+ mm-vmscan-do-not-loop-on-too_many_isolated-for-ever.patch added to -mm tree

akpm@xxxxxxxxxxxxxxxxxxxx · Wed, 19 Jul 2017 15:20:25 -0700

The patch titled
     Subject: mm, vmscan: do not loop on too_many_isolated for ever
has been added to the -mm tree.  Its filename is
     mm-vmscan-do-not-loop-on-too_many_isolated-for-ever.patch

This patch should soon appear at
    http://ozlabs.org/~akpm/mmots/broken-out/mm-vmscan-do-not-loop-on-too_many_isolated-for-ever.patch
and later at
    http://ozlabs.org/~akpm/mmotm/broken-out/mm-vmscan-do-not-loop-on-too_many_isolated-for-ever.patch

Before you just go and hit "reply", please:
   a) Consider who else should be cc'ed
   b) Prefer to cc a suitable mailing list as well
   c) Ideally: find the original patch on the mailing list and do a
      reply-to-all to that, adding suitable additional cc's

*** Remember to use Documentation/SubmitChecklist when testing your code ***

The -mm tree is included into linux-next and is updated
there every 3-4 working days

------------------------------------------------------
From: Michal Hocko <mhocko@xxxxxxxx>
Subject: mm, vmscan: do not loop on too_many_isolated for ever

Tetsuo Handa has reported[1][2][3] that direct reclaimers might get stuck
in too_many_isolated loop basically for ever because the last few pages on
the LRU lists are isolated by the kswapd which is stuck on fs locks when
doing the pageout or slab reclaim.  This in turn means that there is
nobody to actually trigger the oom killer and the system is basically
unusable.

too_many_isolated has been introduced by 35cd78156c49 ("vmscan: throttle
direct reclaim when too many pages are isolated already") to prevent from
pre-mature oom killer invocations because back then no reclaim progress
could indeed trigger the OOM killer too early.  But since the oom
detection rework 0a0337e0d1d1 ("mm, oom: rework oom detection") the
allocation/reclaim retry loop considers all the reclaimable pages and
throttles the allocation at that layer so we can loosen the direct reclaim
throttling.

Make shrink_inactive_list loop over too_many_isolated bounded and returns
immediately when the situation hasn't resolved after the first sleep. 
Replace congestion_wait by a simple schedule_timeout_interruptible because
we are not really waiting on the IO congestion in this path.

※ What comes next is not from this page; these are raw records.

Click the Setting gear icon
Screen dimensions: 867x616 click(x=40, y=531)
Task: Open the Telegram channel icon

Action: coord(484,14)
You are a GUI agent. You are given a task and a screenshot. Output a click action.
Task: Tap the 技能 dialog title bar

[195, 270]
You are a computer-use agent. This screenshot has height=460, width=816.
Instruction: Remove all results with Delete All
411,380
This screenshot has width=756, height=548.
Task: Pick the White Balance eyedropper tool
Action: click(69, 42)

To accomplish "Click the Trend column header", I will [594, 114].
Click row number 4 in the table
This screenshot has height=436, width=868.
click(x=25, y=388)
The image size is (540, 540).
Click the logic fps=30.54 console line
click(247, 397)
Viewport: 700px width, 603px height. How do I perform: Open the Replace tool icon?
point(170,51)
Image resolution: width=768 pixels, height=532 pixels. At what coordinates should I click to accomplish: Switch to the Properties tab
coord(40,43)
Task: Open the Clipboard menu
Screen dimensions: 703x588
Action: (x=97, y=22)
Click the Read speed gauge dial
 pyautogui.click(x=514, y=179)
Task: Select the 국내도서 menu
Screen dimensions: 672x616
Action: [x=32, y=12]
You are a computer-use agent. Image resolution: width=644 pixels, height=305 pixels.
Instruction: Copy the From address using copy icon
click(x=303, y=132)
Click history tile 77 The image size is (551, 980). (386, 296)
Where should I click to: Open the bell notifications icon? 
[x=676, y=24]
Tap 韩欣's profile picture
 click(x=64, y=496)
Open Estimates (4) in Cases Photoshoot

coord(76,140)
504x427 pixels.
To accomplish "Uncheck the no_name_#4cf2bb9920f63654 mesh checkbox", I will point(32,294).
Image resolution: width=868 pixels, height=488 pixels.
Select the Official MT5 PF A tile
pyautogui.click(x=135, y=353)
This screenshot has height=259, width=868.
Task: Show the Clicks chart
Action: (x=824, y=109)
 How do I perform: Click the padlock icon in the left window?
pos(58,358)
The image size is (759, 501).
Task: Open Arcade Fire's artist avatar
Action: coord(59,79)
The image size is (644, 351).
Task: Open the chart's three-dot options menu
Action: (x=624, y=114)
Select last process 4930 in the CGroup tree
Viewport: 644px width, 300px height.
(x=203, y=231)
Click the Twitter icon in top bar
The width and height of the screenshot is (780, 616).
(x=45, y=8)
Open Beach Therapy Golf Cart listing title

Please note that this patch can theoretically cause the OOM killer to
trigger earlier while there are many pages isolated for the reclaim which
makes progress only very slowly.  This would be obvious from the oom
report as the number of isolated pages are printed there.  If we ever hit
this should_reclaim_retry should consider those numbers in the evaluation
in one way or another.

[1] http://lkml.kernel.org/r/201602092349.ACG81273.OSVtMJQHLOFOFF@xxxxxxxxxxxxxxxxxxx
[2] http://lkml.kernel.org/r/201702212335.DJB30777.JOFMHSFtVLQOOF@xxxxxxxxxxxxxxxxxxx
[3] http://lkml.kernel.org/r/201706300914.CEH95859.FMQOLVFHJFtOOS@xxxxxxxxxxxxxxxxxxx

Link: http://lkml.kernel.org/r/20170710074842.23175-1-mhocko@xxxxxxxxxx
Signed-off-by: Michal Hocko <mhocko@xxxxxxxx>
Reported-by: Tetsuo Handa <penguin-kernel@xxxxxxxxxxxxxxxxxxx>
Tested-by: Tetsuo Handa <penguin-kernel@xxxxxxxxxxxxxxxxxxx>
Acked-by: Mel Gorman <mgorman@xxxxxxx>
Acked-by: Vlastimil Babka <vbabka@xxxxxxx>
Acked-by: Rik van Riel <riel@xxxxxxxxxx>
Acked-by: Johannes Weiner <hannes@xxxxxxxxxxx>
Signed-off-by: Andrew Morton <akpm@xxxxxxxxxxxxxxxxxxxx>
---

 mm/vmscan.c |    8 +++++++-
 1 file changed, 7 insertions(+), 1 deletion(-)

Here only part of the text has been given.